> **Instructions for the task**
Return every line below exactly, without dropping any.

──────── Entries supplied ────────

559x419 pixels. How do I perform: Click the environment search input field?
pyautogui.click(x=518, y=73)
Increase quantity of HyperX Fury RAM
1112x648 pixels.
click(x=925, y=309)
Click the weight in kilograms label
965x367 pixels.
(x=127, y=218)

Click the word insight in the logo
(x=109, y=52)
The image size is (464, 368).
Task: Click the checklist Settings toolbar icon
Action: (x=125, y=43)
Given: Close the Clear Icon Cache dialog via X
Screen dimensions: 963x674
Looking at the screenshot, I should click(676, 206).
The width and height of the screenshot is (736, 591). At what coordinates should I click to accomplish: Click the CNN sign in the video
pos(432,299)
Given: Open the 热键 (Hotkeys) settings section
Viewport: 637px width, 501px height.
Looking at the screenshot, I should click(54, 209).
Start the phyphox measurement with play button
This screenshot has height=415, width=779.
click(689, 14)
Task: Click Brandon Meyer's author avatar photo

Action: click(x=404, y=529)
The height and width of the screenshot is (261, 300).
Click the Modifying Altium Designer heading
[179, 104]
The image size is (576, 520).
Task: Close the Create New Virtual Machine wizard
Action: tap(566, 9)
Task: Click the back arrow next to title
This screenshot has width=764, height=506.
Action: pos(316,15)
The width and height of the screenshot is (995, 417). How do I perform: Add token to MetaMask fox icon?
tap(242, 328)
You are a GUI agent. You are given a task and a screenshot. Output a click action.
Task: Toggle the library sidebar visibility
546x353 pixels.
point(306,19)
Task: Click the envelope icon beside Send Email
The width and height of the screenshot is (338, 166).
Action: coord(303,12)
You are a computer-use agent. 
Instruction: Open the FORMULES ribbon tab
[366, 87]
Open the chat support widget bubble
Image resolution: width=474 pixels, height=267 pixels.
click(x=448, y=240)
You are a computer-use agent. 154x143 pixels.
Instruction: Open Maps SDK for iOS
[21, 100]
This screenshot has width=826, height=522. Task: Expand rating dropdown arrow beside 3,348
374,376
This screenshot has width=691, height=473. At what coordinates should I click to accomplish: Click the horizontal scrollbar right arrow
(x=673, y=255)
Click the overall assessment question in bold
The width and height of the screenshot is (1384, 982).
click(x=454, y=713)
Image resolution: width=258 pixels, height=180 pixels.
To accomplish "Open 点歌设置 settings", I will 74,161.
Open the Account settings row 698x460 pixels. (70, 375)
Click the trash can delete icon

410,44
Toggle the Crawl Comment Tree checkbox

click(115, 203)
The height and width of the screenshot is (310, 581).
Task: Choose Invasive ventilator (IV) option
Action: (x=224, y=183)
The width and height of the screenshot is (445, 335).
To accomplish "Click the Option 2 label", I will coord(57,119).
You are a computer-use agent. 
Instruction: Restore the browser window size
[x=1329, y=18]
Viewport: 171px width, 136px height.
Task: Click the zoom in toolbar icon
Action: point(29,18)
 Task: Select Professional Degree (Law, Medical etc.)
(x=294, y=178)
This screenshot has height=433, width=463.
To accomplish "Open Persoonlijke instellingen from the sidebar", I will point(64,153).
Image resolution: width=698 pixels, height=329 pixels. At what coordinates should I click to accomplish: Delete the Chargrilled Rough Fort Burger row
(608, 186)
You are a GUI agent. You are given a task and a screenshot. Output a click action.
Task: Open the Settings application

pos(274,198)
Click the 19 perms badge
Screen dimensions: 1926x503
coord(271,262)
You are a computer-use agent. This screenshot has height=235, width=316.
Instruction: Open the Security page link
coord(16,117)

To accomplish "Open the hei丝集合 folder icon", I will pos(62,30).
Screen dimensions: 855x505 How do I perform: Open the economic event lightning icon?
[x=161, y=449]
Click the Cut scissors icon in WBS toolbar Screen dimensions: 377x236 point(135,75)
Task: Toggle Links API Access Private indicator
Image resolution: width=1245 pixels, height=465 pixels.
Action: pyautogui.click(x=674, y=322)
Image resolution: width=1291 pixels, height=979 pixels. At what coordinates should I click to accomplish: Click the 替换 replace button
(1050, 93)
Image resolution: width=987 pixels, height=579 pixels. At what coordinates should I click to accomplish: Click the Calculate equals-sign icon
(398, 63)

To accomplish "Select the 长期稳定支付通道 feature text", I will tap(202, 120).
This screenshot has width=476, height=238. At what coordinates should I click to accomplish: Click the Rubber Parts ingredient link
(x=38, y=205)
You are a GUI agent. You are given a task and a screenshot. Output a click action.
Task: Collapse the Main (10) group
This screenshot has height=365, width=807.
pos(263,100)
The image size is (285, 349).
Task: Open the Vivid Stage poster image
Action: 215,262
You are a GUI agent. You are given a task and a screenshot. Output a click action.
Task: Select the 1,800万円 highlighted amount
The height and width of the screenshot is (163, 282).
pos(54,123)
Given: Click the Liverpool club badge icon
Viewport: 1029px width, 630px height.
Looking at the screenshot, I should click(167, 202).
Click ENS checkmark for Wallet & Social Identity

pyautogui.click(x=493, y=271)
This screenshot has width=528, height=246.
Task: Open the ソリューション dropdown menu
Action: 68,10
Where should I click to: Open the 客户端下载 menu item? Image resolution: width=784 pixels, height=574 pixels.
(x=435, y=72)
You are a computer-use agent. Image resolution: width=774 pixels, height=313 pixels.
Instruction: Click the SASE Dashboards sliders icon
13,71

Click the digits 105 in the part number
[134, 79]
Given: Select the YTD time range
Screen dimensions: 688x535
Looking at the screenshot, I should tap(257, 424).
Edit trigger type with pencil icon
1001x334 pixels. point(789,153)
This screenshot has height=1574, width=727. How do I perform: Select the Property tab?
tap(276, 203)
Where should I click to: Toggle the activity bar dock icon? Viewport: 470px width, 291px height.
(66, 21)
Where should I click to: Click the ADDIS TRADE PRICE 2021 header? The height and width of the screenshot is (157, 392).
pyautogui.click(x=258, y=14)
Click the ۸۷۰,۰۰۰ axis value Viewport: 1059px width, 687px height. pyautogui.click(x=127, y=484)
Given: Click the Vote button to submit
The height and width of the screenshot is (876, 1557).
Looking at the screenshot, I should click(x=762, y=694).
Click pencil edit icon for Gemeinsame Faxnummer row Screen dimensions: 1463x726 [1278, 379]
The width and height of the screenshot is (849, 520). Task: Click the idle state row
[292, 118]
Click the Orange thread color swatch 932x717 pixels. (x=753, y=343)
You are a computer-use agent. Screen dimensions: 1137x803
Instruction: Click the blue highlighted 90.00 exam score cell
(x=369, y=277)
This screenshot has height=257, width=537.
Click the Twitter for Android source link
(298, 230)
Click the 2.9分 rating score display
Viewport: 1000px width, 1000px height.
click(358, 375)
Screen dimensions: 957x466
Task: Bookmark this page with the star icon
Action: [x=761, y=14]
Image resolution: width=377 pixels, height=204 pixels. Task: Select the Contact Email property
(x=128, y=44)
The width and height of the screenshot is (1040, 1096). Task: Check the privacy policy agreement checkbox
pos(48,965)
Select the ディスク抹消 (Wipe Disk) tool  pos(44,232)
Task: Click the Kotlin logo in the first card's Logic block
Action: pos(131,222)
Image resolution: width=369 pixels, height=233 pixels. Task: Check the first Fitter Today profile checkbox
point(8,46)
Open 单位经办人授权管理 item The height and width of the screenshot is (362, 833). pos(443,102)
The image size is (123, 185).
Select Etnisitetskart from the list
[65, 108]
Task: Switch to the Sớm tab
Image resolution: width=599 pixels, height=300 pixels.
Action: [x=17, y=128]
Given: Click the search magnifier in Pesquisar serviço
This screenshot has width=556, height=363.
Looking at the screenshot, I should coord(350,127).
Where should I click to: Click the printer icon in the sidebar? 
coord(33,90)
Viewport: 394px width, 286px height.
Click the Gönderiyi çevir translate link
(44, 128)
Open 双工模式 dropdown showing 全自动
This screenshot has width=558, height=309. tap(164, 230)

────────

> **The completed task**
559x419 pixels. How do I perform: Click the environment search input field?
pyautogui.click(x=518, y=73)
Increase quantity of HyperX Fury RAM
1112x648 pixels.
click(x=925, y=309)
Click the weight in kilograms label
965x367 pixels.
(x=127, y=218)

Click the word insight in the logo
(x=109, y=52)
The image size is (464, 368).
Task: Click the checklist Settings toolbar icon
Action: (x=125, y=43)
Given: Close the Clear Icon Cache dialog via X
Screen dimensions: 963x674
Looking at the screenshot, I should click(676, 206).
The width and height of the screenshot is (736, 591). At what coordinates should I click to accomplish: Click the CNN sign in the video
pos(432,299)
Given: Open the 热键 (Hotkeys) settings section
Viewport: 637px width, 501px height.
Looking at the screenshot, I should click(54, 209).
Start the phyphox measurement with play button
This screenshot has height=415, width=779.
click(689, 14)
Task: Click Brandon Meyer's author avatar photo

Action: click(x=404, y=529)
The height and width of the screenshot is (261, 300).
Click the Modifying Altium Designer heading
[179, 104]
The image size is (576, 520).
Task: Close the Create New Virtual Machine wizard
Action: tap(566, 9)
Task: Click the back arrow next to title
This screenshot has width=764, height=506.
Action: pos(316,15)
The width and height of the screenshot is (995, 417). How do I perform: Add token to MetaMask fox icon?
tap(242, 328)
You are a GUI agent. You are given a task and a screenshot. Output a click action.
Task: Toggle the library sidebar visibility
546x353 pixels.
point(306,19)
Task: Click the envelope icon beside Send Email
The width and height of the screenshot is (338, 166).
Action: coord(303,12)
You are a computer-use agent. 
Instruction: Open the FORMULES ribbon tab
[366, 87]
Open the chat support widget bubble
Image resolution: width=474 pixels, height=267 pixels.
click(x=448, y=240)
You are a computer-use agent. 154x143 pixels.
Instruction: Open Maps SDK for iOS
[21, 100]
This screenshot has width=826, height=522. Task: Expand rating dropdown arrow beside 3,348
374,376
This screenshot has width=691, height=473. At what coordinates should I click to accomplish: Click the horizontal scrollbar right arrow
(x=673, y=255)
Click the overall assessment question in bold
The width and height of the screenshot is (1384, 982).
click(x=454, y=713)
Image resolution: width=258 pixels, height=180 pixels.
To accomplish "Open 点歌设置 settings", I will 74,161.
Open the Account settings row 698x460 pixels. (70, 375)
Click the trash can delete icon

410,44
Toggle the Crawl Comment Tree checkbox

click(115, 203)
The height and width of the screenshot is (310, 581).
Task: Choose Invasive ventilator (IV) option
Action: (x=224, y=183)
The width and height of the screenshot is (445, 335).
To accomplish "Click the Option 2 label", I will coord(57,119).
You are a computer-use agent. 
Instruction: Restore the browser window size
[x=1329, y=18]
Viewport: 171px width, 136px height.
Task: Click the zoom in toolbar icon
Action: point(29,18)
 Task: Select Professional Degree (Law, Medical etc.)
(x=294, y=178)
This screenshot has height=433, width=463.
To accomplish "Open Persoonlijke instellingen from the sidebar", I will point(64,153).
Image resolution: width=698 pixels, height=329 pixels. At what coordinates should I click to accomplish: Delete the Chargrilled Rough Fort Burger row
(608, 186)
You are a GUI agent. You are given a task and a screenshot. Output a click action.
Task: Open the Settings application

pos(274,198)
Click the 19 perms badge
Screen dimensions: 1926x503
coord(271,262)
You are a computer-use agent. This screenshot has height=235, width=316.
Instruction: Open the Security page link
coord(16,117)

To accomplish "Open the hei丝集合 folder icon", I will pos(62,30).
Screen dimensions: 855x505 How do I perform: Open the economic event lightning icon?
[x=161, y=449]
Click the Cut scissors icon in WBS toolbar Screen dimensions: 377x236 point(135,75)
Task: Toggle Links API Access Private indicator
Image resolution: width=1245 pixels, height=465 pixels.
Action: pyautogui.click(x=674, y=322)
Image resolution: width=1291 pixels, height=979 pixels. At what coordinates should I click to accomplish: Click the 替换 replace button
(1050, 93)
Image resolution: width=987 pixels, height=579 pixels. At what coordinates should I click to accomplish: Click the Calculate equals-sign icon
(398, 63)

To accomplish "Select the 长期稳定支付通道 feature text", I will tap(202, 120).
This screenshot has width=476, height=238. At what coordinates should I click to accomplish: Click the Rubber Parts ingredient link
(x=38, y=205)
You are a GUI agent. You are given a task and a screenshot. Output a click action.
Task: Collapse the Main (10) group
This screenshot has height=365, width=807.
pos(263,100)
The image size is (285, 349).
Task: Open the Vivid Stage poster image
Action: 215,262
You are a GUI agent. You are given a task and a screenshot. Output a click action.
Task: Select the 1,800万円 highlighted amount
The height and width of the screenshot is (163, 282).
pos(54,123)
Given: Click the Liverpool club badge icon
Viewport: 1029px width, 630px height.
Looking at the screenshot, I should click(167, 202).
Click ENS checkmark for Wallet & Social Identity

pyautogui.click(x=493, y=271)
This screenshot has width=528, height=246.
Task: Open the ソリューション dropdown menu
Action: 68,10
Where should I click to: Open the 客户端下载 menu item? Image resolution: width=784 pixels, height=574 pixels.
(x=435, y=72)
You are a computer-use agent. Image resolution: width=774 pixels, height=313 pixels.
Instruction: Click the SASE Dashboards sliders icon
13,71

Click the digits 105 in the part number
[134, 79]
Given: Select the YTD time range
Screen dimensions: 688x535
Looking at the screenshot, I should tap(257, 424).
Edit trigger type with pencil icon
1001x334 pixels. point(789,153)
This screenshot has height=1574, width=727. How do I perform: Select the Property tab?
tap(276, 203)
Where should I click to: Toggle the activity bar dock icon? Viewport: 470px width, 291px height.
(66, 21)
Where should I click to: Click the ADDIS TRADE PRICE 2021 header? The height and width of the screenshot is (157, 392).
pyautogui.click(x=258, y=14)
Click the ۸۷۰,۰۰۰ axis value Viewport: 1059px width, 687px height. pyautogui.click(x=127, y=484)
Given: Click the Vote button to submit
The height and width of the screenshot is (876, 1557).
Looking at the screenshot, I should click(x=762, y=694).
Click pencil edit icon for Gemeinsame Faxnummer row Screen dimensions: 1463x726 [1278, 379]
The width and height of the screenshot is (849, 520). Task: Click the idle state row
[292, 118]
Click the Orange thread color swatch 932x717 pixels. (x=753, y=343)
You are a computer-use agent. Screen dimensions: 1137x803
Instruction: Click the blue highlighted 90.00 exam score cell
(x=369, y=277)
This screenshot has height=257, width=537.
Click the Twitter for Android source link
(298, 230)
Click the 2.9分 rating score display
Viewport: 1000px width, 1000px height.
click(358, 375)
Screen dimensions: 957x466
Task: Bookmark this page with the star icon
Action: [x=761, y=14]
Image resolution: width=377 pixels, height=204 pixels. Task: Select the Contact Email property
(x=128, y=44)
The width and height of the screenshot is (1040, 1096). Task: Check the privacy policy agreement checkbox
pos(48,965)
Select the ディスク抹消 (Wipe Disk) tool  pos(44,232)
Task: Click the Kotlin logo in the first card's Logic block
Action: pos(131,222)
Image resolution: width=369 pixels, height=233 pixels. Task: Check the first Fitter Today profile checkbox
point(8,46)
Open 单位经办人授权管理 item The height and width of the screenshot is (362, 833). pos(443,102)
The image size is (123, 185).
Select Etnisitetskart from the list
[65, 108]
Task: Switch to the Sớm tab
Image resolution: width=599 pixels, height=300 pixels.
Action: [x=17, y=128]
Given: Click the search magnifier in Pesquisar serviço
This screenshot has width=556, height=363.
Looking at the screenshot, I should coord(350,127).
Where should I click to: Click the printer icon in the sidebar? 
coord(33,90)
Viewport: 394px width, 286px height.
Click the Gönderiyi çevir translate link
(44, 128)
Open 双工模式 dropdown showing 全自动
This screenshot has width=558, height=309. tap(164, 230)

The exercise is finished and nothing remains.